▶ **Data in this exercise**
+++++

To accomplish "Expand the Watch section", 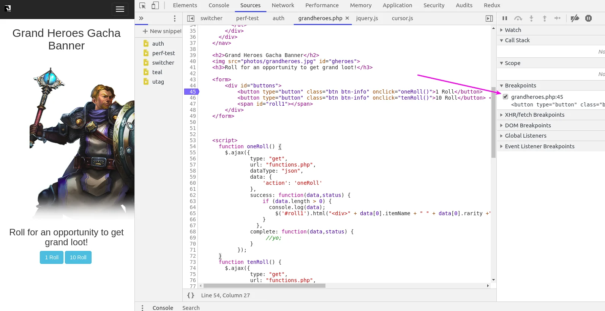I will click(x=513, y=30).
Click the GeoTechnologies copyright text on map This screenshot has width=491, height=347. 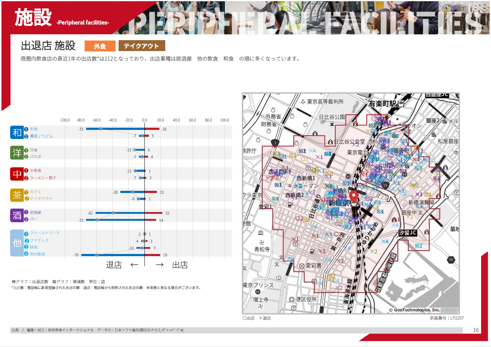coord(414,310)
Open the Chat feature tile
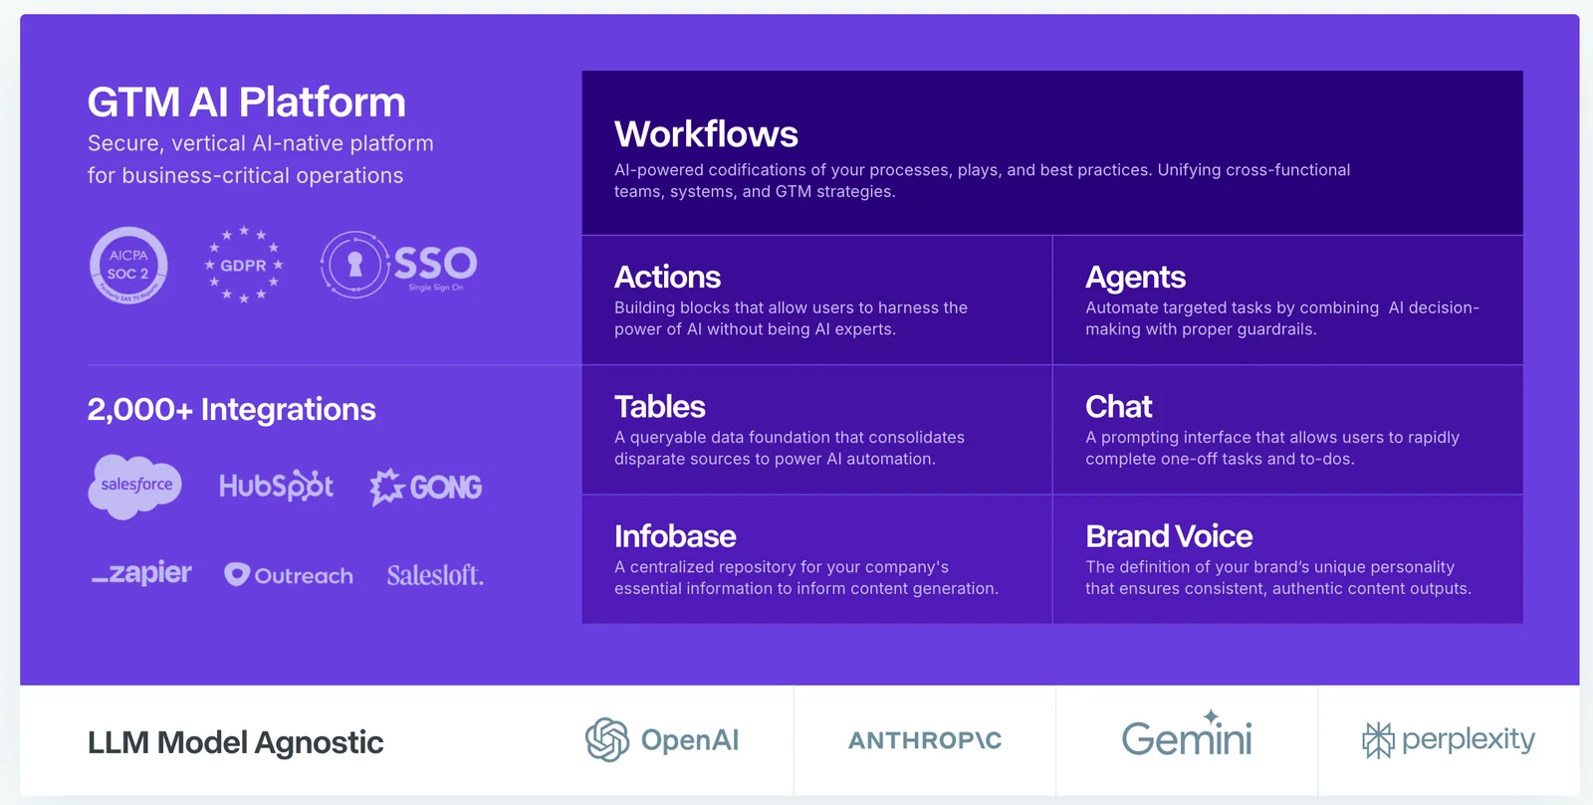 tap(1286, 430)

+++++

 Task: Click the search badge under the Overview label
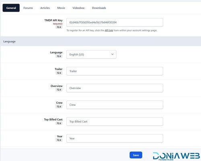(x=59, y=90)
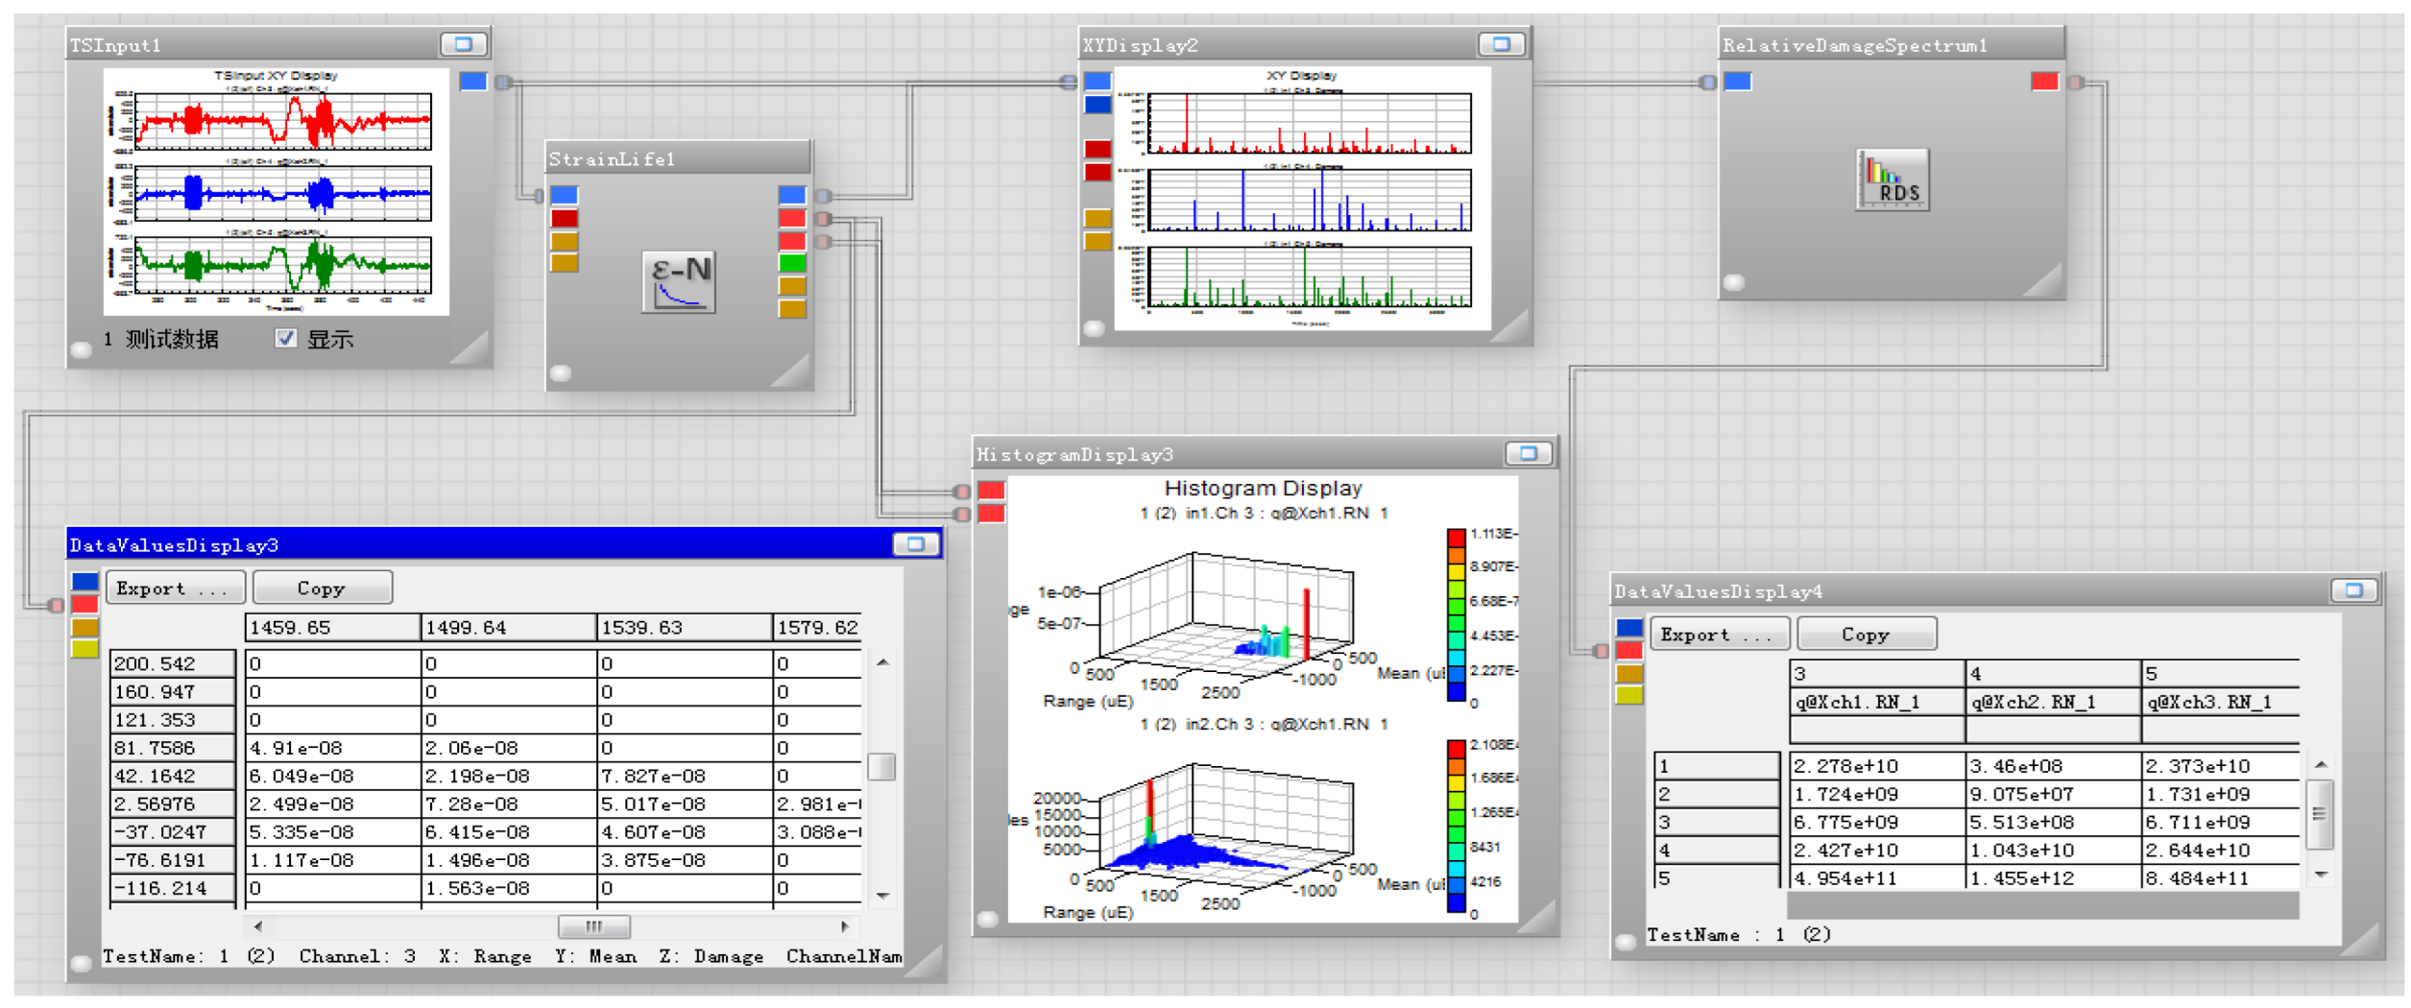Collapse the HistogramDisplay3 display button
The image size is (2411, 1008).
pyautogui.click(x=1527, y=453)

+++++

▶ **Direction**
Rewrite everything from the line containing "Task: Click the" down to the line containing "pyautogui.click(x=1527, y=453)", replacing "badge" with "icon" and leaving everything else unchanged. Give only those lines, and omit the pictures.

▶ **Complete answer**
 Task: Click the search icon under the Overview label
(x=59, y=90)
Collapse the HistogramDisplay3 display button
The image size is (2411, 1008).
pyautogui.click(x=1527, y=453)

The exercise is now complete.